§ Given data
Start of Block

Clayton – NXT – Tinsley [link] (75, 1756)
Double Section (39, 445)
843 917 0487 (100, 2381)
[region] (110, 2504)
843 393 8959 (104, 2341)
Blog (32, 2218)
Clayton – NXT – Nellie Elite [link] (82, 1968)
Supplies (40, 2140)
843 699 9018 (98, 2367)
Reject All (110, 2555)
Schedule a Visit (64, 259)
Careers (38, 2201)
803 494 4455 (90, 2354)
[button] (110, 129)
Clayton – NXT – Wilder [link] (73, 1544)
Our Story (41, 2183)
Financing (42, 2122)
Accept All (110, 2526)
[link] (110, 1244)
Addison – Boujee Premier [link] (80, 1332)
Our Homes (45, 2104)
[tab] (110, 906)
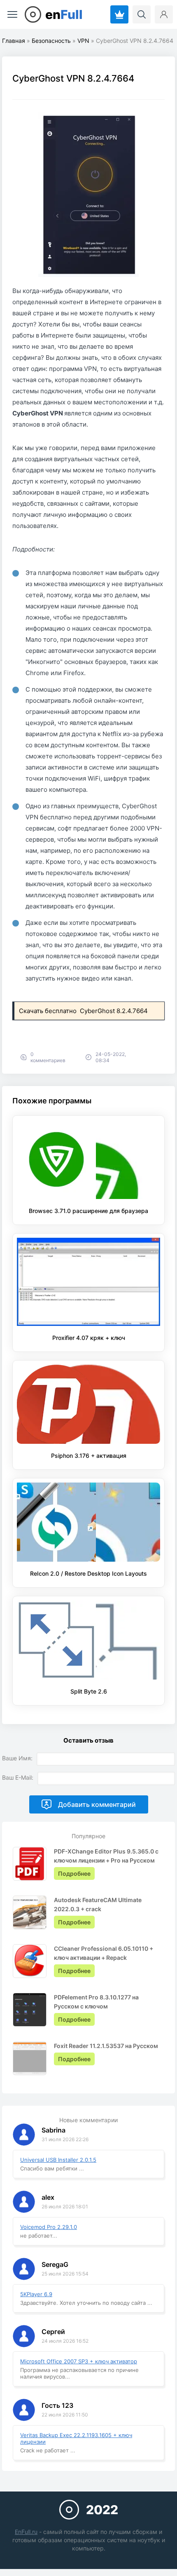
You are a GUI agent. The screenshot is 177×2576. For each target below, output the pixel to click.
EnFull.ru (26, 2531)
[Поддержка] (119, 14)
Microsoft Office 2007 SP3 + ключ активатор (78, 2361)
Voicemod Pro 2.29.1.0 (48, 2227)
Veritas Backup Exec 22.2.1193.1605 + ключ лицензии (76, 2438)
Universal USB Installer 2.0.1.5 (58, 2159)
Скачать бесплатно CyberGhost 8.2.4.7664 (84, 1011)
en (64, 14)
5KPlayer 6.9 (36, 2294)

End of Block

§ Problem details
Produce an exact reproduction of the listing above, limited to the lines starting at the line with "Accept All (110, 2526)" and ending at the line with "[Поддержка] (119, 14)", both kept, with every picture left out.

§ Exercise solution
Accept All (110, 2526)
[link] (110, 1244)
Addison – Boujee Premier [link] (80, 1332)
Our Homes (45, 2104)
[tab] (110, 906)
You are a GUI agent. The screenshot is 177×2576. For each target below, output the pixel to click.
EnFull.ru (26, 2531)
[Поддержка] (119, 14)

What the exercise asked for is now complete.